Zig kleine Selfies der Blutzellen: Mit Hilfe der RAPID-Methode sollen künftig Krankheiten schon beim Hausarzt diagnostiziert werden können.

Zig kleine Selfies der Blutzellen: Mit Hilfe der RAPID-Methode sollen künftig Krankheiten schon beim Hausarzt diagnostiziert werden können. © VNP

"Die neue Methode ist wirklich bahnbrechend. Mit ihr erhalten wir viele Informationen und Bilder der Blutzellen in kürzester Zeit. Wir können schneller als je zuvor sehen, welche Formen und Texturen die Zellen haben und auf welche Krankheiten sie hinweisen", sagt Markéta Kubánková, Leiterin des RAPID-Projekts.

Die 32-Jährige Tschechin arbeitet seit zweieinhalb Jahren am Max-Planck-Institut in Erlangen, zuvor promovierte sie am renommierten Imperial College in London mit Schwerpunkt Biophysik der Zellen. Über den ersten Versuch der RAPID-Methode sagt sie: "Das war ein wirklich cooler und faszinierender Moment, als ich das Gerät zum ersten Mal nahm und einen Tropfen meines Blutes darauf gab. Ein paar Minuten später sah ich auf dem Bildschirm meine eigenen Blutzellen, die durch das Gerät liefen. Wie Selfies von meinem eigenen Blut", erzählt sie begeistert.

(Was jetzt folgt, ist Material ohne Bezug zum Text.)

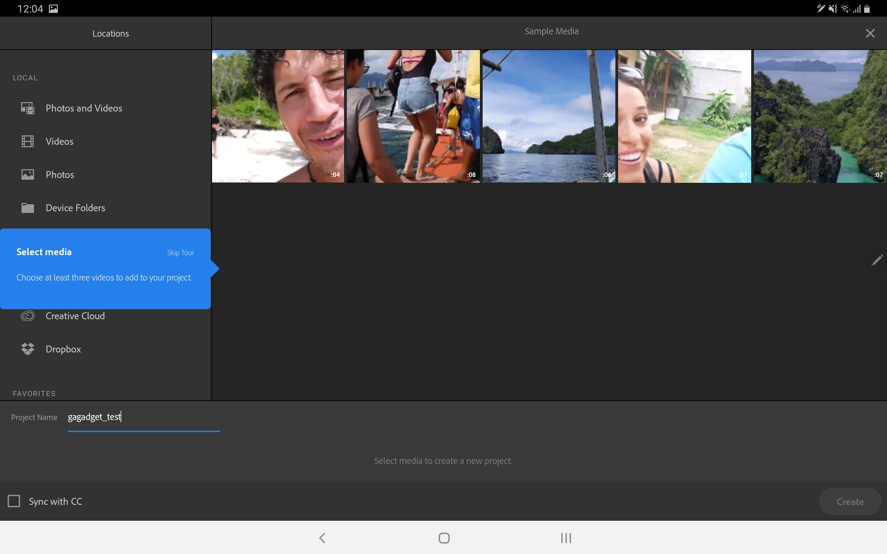Select the Videos filmstrip icon
This screenshot has height=554, width=887.
(x=27, y=141)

Im Moment, so Kubánková, dauert das Verfahren noch gute zehn Minuten. "Wir arbeiten daran, es zu automatisieren und noch schneller zu machen", so die Forscherin. Sie rechnet damit, dass Ergebnisse in Zukunft bereits nach zwei Minuten vorliegen können.

Das interdisziplinäre Team rund um Kubánková und Professor Jochen Guck, Direktor am Max-Planck-Institut für die Physik des Lichts, wurde jüngst mit dem Medical-Valley-Awards des Bayerischen Wirtschaftsministeriums ausgezeichnet. Um die innovative Technik zur Marktreife bringen zu können, stellt das Ministerium 250.000 Euro zur Verfügung.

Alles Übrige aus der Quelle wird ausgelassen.